Neue Technologie erzeugt ultrakurze Ionenpulse

An der TU Wien ist es gelungen, lasersynchronisierte Ionenpulse mit einer Dauer von deutlich unter 500 Pikosekunden zu erzeugen, mit denen sich chemische Prozesse an Materialoberflächen beobachten lassen. Die Arbeit wurde veröffentlicht In Physische Überprüfungsforschung.

Will man etwas sehr schnell fotografieren, braucht man eine Kamera mit sehr kurzer Belichtungszeit. Das gleiche Prinzip gilt überall in der Physik: So werden beispielsweise extrem kurze Laserpulse genutzt, um die Vorgänge im Inneren von Atomen sichtbar zu machen.

Antworten auf ungeklärte Fragen der Physik liefern aber nicht nur Laserpulse, sondern auch Ionenpulse: Mit einer neuen Methode lassen sich nun extrem kurze, starke Pulse geladener Teilchen erzeugen, die man künftig präzise kontrolliert auf eine Oberfläche schießen kann.

Damit wird es möglich, sehr schnelle Prozesse, die auf dieser Oberfläche stattfinden, zu analysieren.
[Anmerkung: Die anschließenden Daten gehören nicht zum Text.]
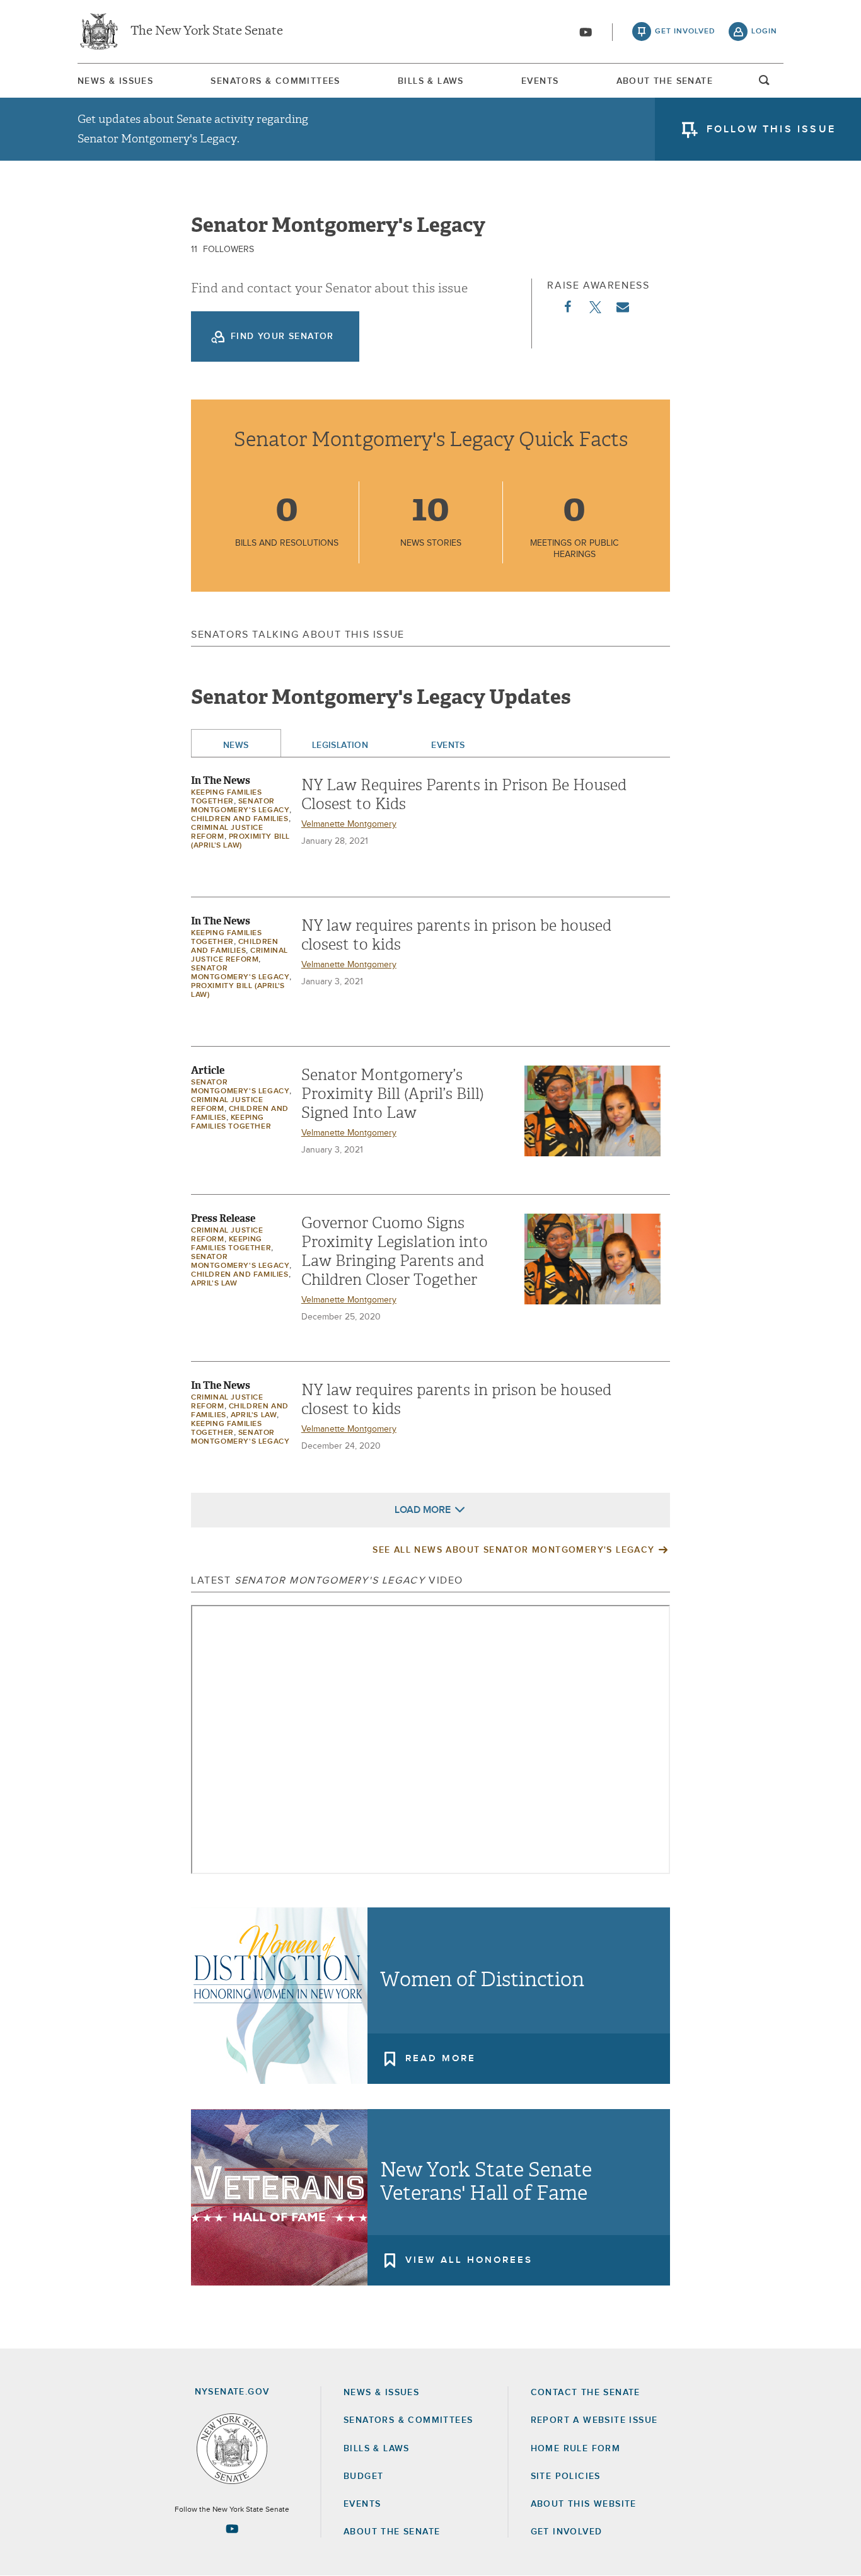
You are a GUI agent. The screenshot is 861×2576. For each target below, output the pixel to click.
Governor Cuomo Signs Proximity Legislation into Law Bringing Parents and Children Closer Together (394, 1251)
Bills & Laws (431, 81)
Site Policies (566, 2476)
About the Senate (392, 2531)
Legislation (340, 745)
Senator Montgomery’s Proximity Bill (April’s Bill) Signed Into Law (392, 1094)
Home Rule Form (576, 2448)
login (764, 31)
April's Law (214, 1283)
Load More (423, 1510)
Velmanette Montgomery (348, 824)
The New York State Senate (206, 31)
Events (539, 81)
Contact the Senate (585, 2392)
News (236, 745)
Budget (363, 2476)
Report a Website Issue (594, 2420)
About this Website (584, 2504)
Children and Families (240, 819)
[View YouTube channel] (585, 32)
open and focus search (764, 83)
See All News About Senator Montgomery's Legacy (513, 1550)
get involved (685, 31)
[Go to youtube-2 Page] (232, 2528)
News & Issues (115, 81)
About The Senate (664, 81)
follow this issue (771, 129)
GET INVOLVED (567, 2531)
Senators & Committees (275, 81)
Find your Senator (282, 336)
So können zum Beispiel chemische Prozesse noch während ihres Ablaufs analysiert werden.

Normalerweise sieht man nur, was übrig bleibt

„Ionenstrahlen werden schon lange eingesetzt – um Materialien zu analysieren, aber auch, um Materialoberflächen zu reinigen oder zu modifizieren“, sagt Prof. Richard Wilhelm vom Institut für Angewandte Physik der TU Wien.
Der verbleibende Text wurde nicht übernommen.